-- start of Excerpted data --
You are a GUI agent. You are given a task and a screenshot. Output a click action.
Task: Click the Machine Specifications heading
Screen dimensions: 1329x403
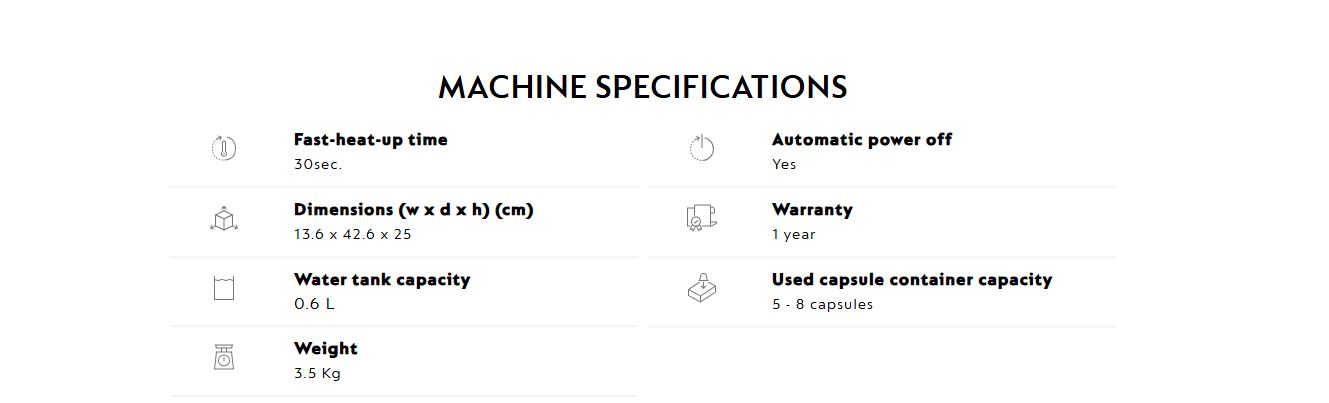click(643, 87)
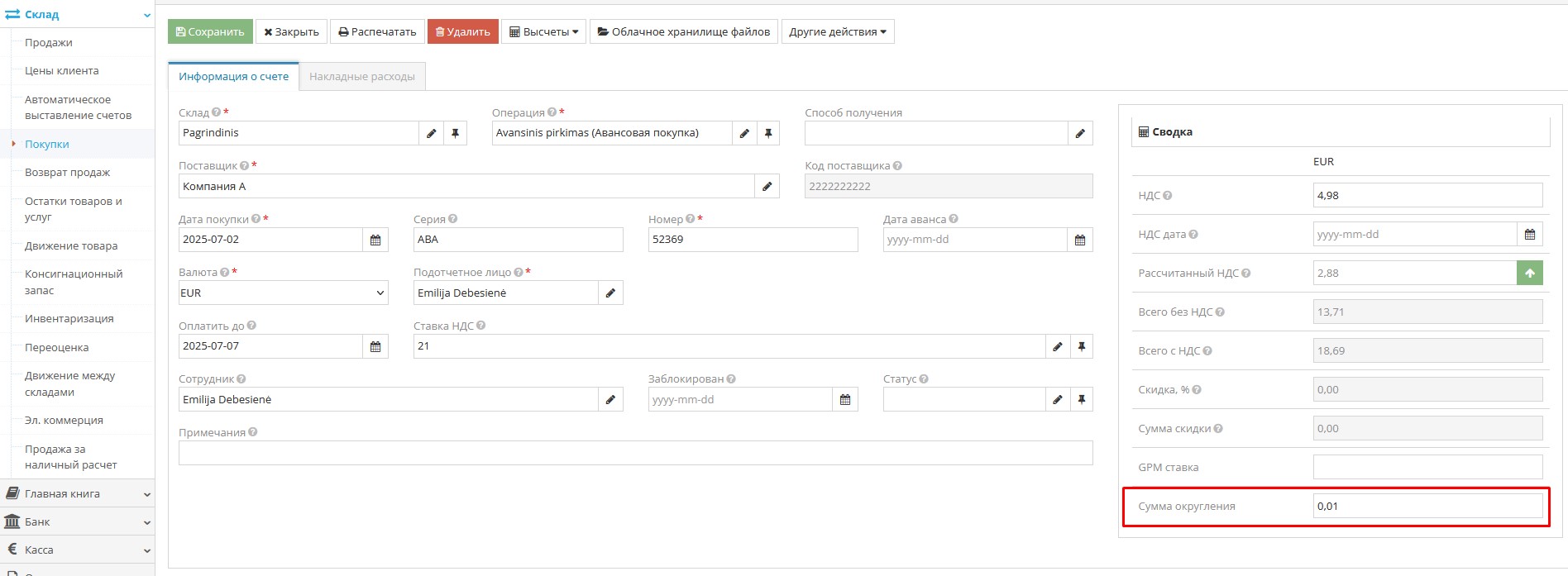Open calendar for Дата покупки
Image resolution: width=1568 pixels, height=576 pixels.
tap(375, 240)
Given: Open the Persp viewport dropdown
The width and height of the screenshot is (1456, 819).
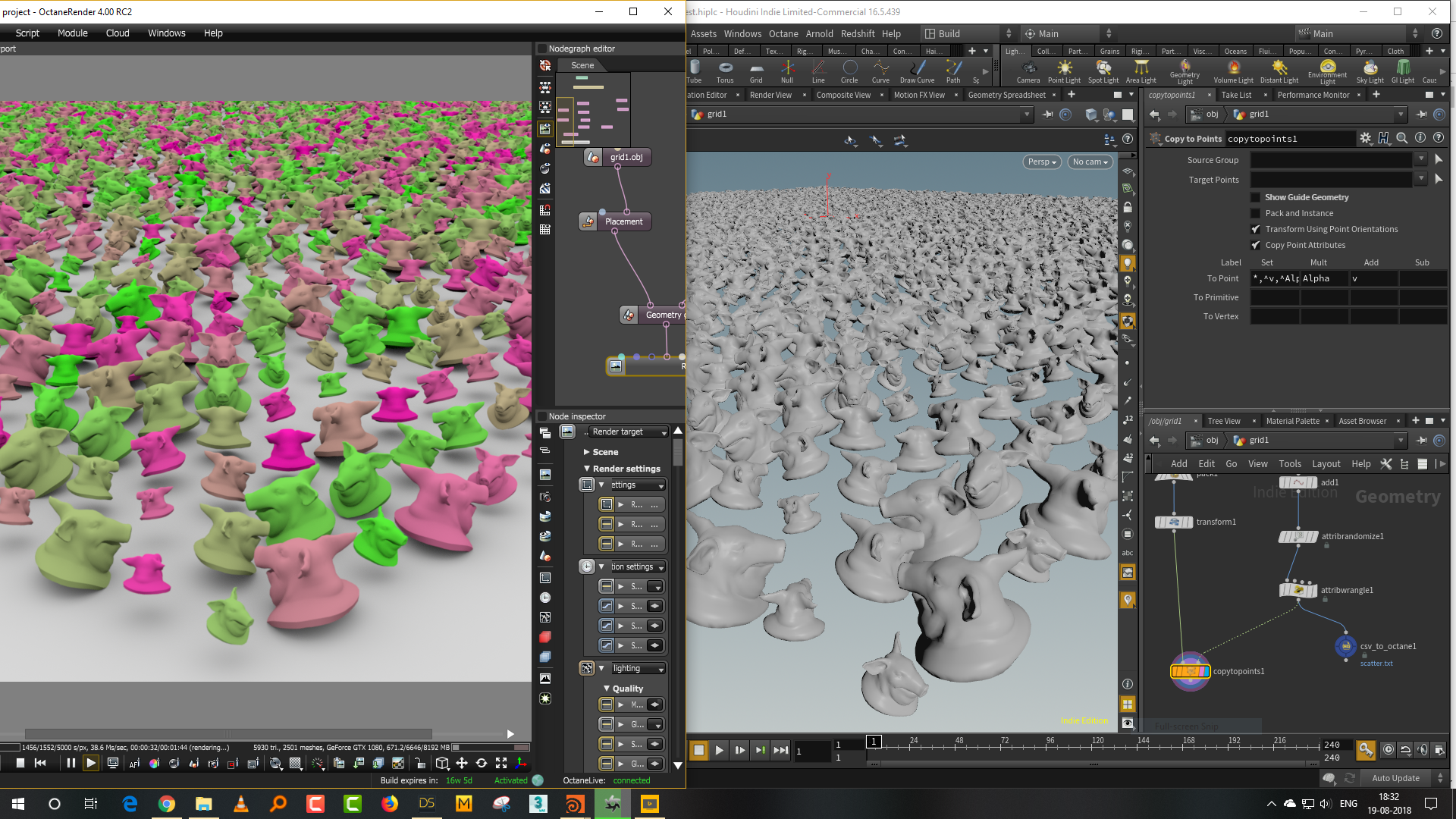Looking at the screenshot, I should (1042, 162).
-- end of Excerpted data --
Task details — Reproduce all of the records above verbatim, leaving out the pictures.

Answer —
You are a GUI agent. You are given a task and a screenshot. Output a click action.
Task: Click the Machine Specifications heading
Screen dimensions: 1329x403
click(643, 87)
Open calendar for Дата покупки
Image resolution: width=1568 pixels, height=576 pixels.
tap(375, 240)
Given: Open the Persp viewport dropdown
The width and height of the screenshot is (1456, 819).
Looking at the screenshot, I should (1042, 162).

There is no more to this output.